Some tumours are quiet enough to be missed and rare enough to be misread. The job is to look hard, sample carefully, and treat decisively — so a young life can keep its plans.
Hello there, and welcome back to Sutures & Stories.
The rare ones — and the very rare ones
By now you probably know this refrain: bone tumours are rare. Most of the benign, harmless-looking ones I meet, I’m able to send home with a heavy dose of reassurance and a little TLC. The relief on a family’s face when they realise we can avoid surgery — sometimes any treatment at all — is one of the quietly happy parts of this job.
But on the other side of the fence sit tumours that demand a different posture. Either by nature, or by sitting in tricky anatomy, they push you to work them up aggressively and treat them decisively. Here, as always, the difference between a good outcome and a regrettable one is a multi-disciplinary team, good imaging, and an evolving surgical skill set — all pulling in the same direction.
A young engineer, a US dream and a nagging hip
A young engineer walked into the clinic during what should have been the happiest stretch of his life. His masters admission to the US was confirmed, the scholarship had come through, and somewhere between celebrations he had picked up his bat for a casual game of cricket.
That’s when it started — a wince, not once but many times. Something he had never felt before. The pain dulled over the next few days, but instead of disappearing, it quietly shifted, nagging more around his knee than his hip. As any anxious parent would, his folks insisted he get it looked at properly.
When knee pain is really hip pain
The senior orthopaedic surgeon he saw did exactly the right thing — he didn’t stop at the knee. Something around the hip felt off, and the scans came our way for a second opinion. Hidden just below the ball of the hip bone, in the neck of the femur, was a 2 × 3 cm hollow area where healthy bone should have been.
The neck of the femur earns its name — it sticks out like a neck from the thigh bone, supporting the entire weight of the body each time we stand or walk. When this region is weakened by a tumour, every step is a small gamble: ignore it long enough, and the bone can simply break.
Infection, tumour or something else?
A hollow area on a scan is only the beginning of the question. Could this be an infection quietly eating into the bone? A tumour — benign or aggressive? A metabolic process?

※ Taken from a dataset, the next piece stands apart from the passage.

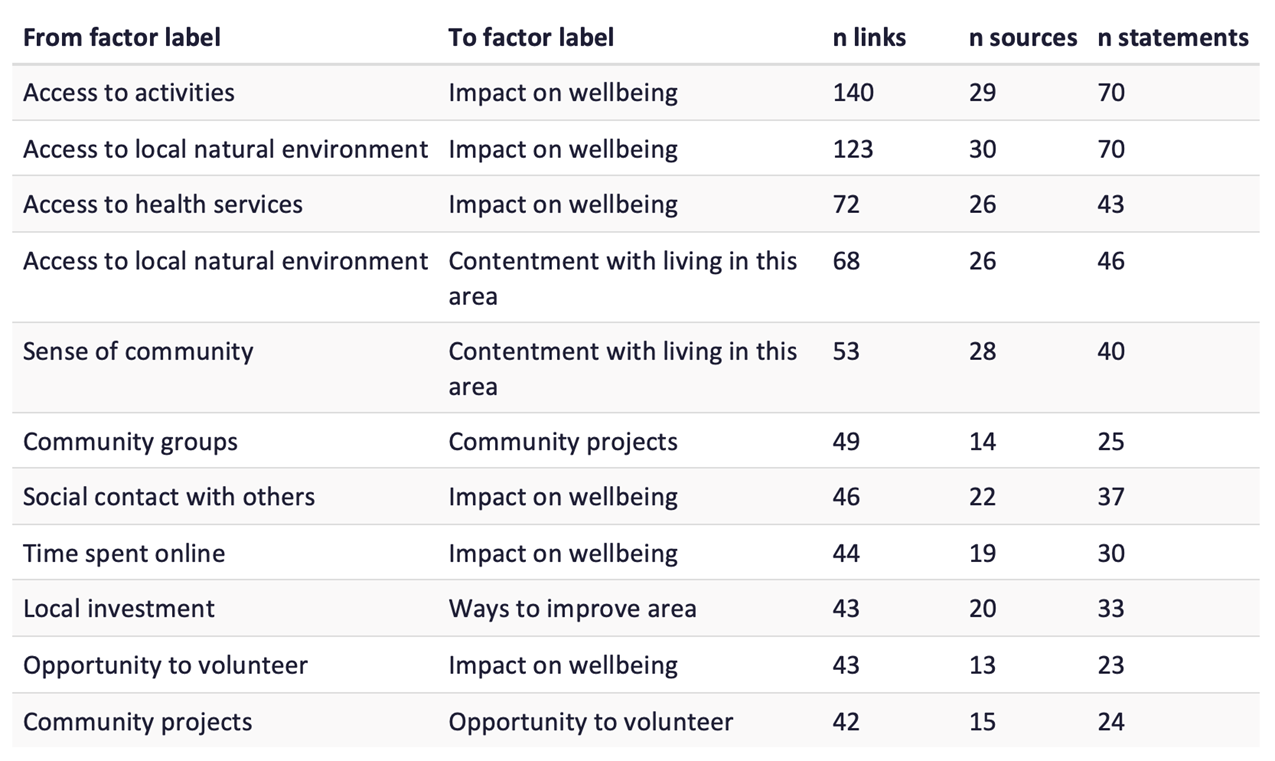Select the "Local investment" cell
The image size is (1275, 761).
(119, 609)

The honest answer at that point was: we did not yet know, and guessing wasn’t an option.
We planned an image-guided, minimally invasive needle biopsy — a small, targeted sampling done under live imaging, so we knew the needle was inside the lesion and nowhere it shouldn’t be. A few millimetres of tissue, one careful pass, no large incision, and a young man who could walk out the same day.
The pathology came back as chondroblastoma — a rare, benign cartilage-forming tumour that tends to show up in young people, often around the ends of long bones. Benign, yes. Harmless, no — particularly when it sits inside the femoral head and neck, threatening both the joint and the bone’s ability to bear weight.
Protecting a young hip — and a young life’s plans
For a young adult with decades of weight-bearing ahead, the goal was straightforward to state and difficult to execute: clear the tumour, protect the cartilage of the hip joint, keep the neck of the femur strong enough to walk on, and do all of this in a window that respected a flight, a visa and a new life waiting on the other side.
We share the rest of this case — imaging, decision-making and the surgical approach — in the short video below. The bigger lesson, though, is the one that started this story: when a young person has unexplained pain that doesn’t settle, it deserves a closer look. Sometimes that look is what saves a joint, a limb, or simply a plan someone has worked very hard for.
Image-guided needle biopsy to separate infection, tumour and metabolic causes before any surgery.
A careful joint-sparing plan in a young adult — the femoral head and neck protected from fracture.
Diagnosis to recovery managed around a young engineer’s flight, scholarship and next chapter.
This article is a surgeon’s personal account of one patient’s journey, shared for educational and awareness purposes. The patient’s name and identifying details have been changed. Outcomes vary from person to person, and the treatment described here was tailored to this specific case. Nothing in this story constitutes medical advice or a guarantee of similar results. Please consult a qualified specialist before making any decision about your own care.